Frank comprit la difficulté de traquer un troupeau de six petits cochons qui détruisaient la ferme de Farmshare. Il construisit un abri de chasseur au milieu du champ de Farmshare. Pendant plusieurs chasses de six heures, Frank attendait chaque nuit avec son fusil. Mais pendant trois mois, il ne tira pas un seul coup. Finalement, Farmshare, à Austin, investit dans la pose de pièges contenant un mélange de maïs, de bière fermentée, de sucre et de gelée. Cela ne fonctionna pas non plus. « Les cochons sont si intelligents qu'ils peuvent reconnaître les pièges et les traverser. Finalement, les pièges sont devenus un moyen coûteux de nourrir les oiseaux », dit Frank.

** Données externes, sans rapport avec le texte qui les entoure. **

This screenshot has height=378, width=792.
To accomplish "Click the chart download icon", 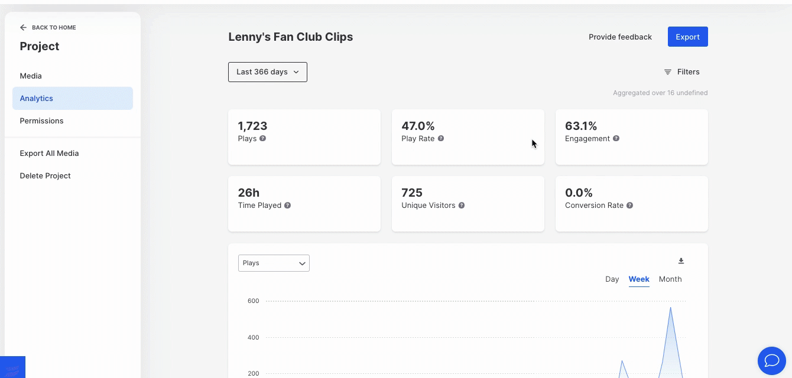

Plusieurs autres facteurs ont contribué à l'émergence de l'une des premières espèces envahissantes en Amérique du Nord. Dans certaines régions, l'hybridation a conduit à une situation incontrôlable. « Le bétail est volontairement élevé pour se reproduire rapidement et en grand nombre dès son plus jeune âge. Les sangliers d'Eurasie sont très difficiles à chasser. Ces deux facteurs jouent en leur faveur », explique Mikayla Killam, spécialiste de la gestion des dommages causés par la faune au service de vulgarisation AgriLife de l'université Texas A&M.
Bien qu'ils soient difficiles à capturer, de nombreux États comptant une importante population autorisent les chasseurs à abattre des porcs sauvages. Certains trappeurs participent également à la commercialisation de la viande. Le ranch Broken Arrow, au Texas, collabore avec des trappeurs pour capturer et livrer des porcs sauvages à un abattoir agréé pour transformation et conditionnement. Le fondateur du ranch, Mike Hughes, a pris conscience du problème des porcs sauvages il y a quelques années. Broken Arrow est rapidement devenu un fournisseur de viande, vendant entre 1 500 et 1 700 porcs par an.

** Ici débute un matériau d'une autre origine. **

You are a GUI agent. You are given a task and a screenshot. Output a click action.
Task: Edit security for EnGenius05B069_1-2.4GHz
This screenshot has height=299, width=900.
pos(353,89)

Bien que Broken Arrow accepte des porcs de 18 à 90 kg, l'entreprise préfère acheter des porcs de taille moyenne, de 36 à 82 kg. Selon Chris Hughes, copropriétaire de Broken Arrow Farms, les porcs mâles adultes peuvent peser entre 136 et 181 kg, et le problème est qu'en vieillissant, ils produisent constamment des hormones qui peuvent donner une mauvaise odeur à la viande.
Shogun Farms, près de Tampa, en Floride, élimine les odeurs en élevant et en nourrissant les 650 à 700 porcs qu'elle capture à la fois pendant environ six mois. À leur arrivée, les nouveaux porcs sont mis en quarantaine et vermifugés pour éviter les parasites. Le troupeau est étroitement surveillé et nourri avec une alimentation variée. Résultat de cette opération laborieuse : une viande rouge que de nombreux consommateurs comparent au Wagyu.
Bien que de nombreuses exploitations comme Broken Arrow et Shogun Farms s'efforcent de débarrasser leur environnement des porcs invasifs, commercialiser de la viande de sanglier n'est pas chose aisée. Contrairement au gibier vendu par Broken Arrow, qui peut être transformé sur place, le porc doit être conforme aux réglementations fédérales en matière d'inspection. Trouver un abattoir agréé par la Food and Drug Administration (FDA) américaine pour transformer les sangliers demande du temps et des efforts aux fournisseurs.
Le nombre relativement restreint de transformateurs signifie que le sanglier restera probablement une spécialité pendant un certain temps. Mais les chefs de tout le pays constatent la disponibilité croissante de sanglier. Les produits de Broken Arrow figurent désormais à la carte de restaurants comme Eataly à New York, Redbird à Los Angeles, Rainbow Lodge à Houston et Quince à San Francisco.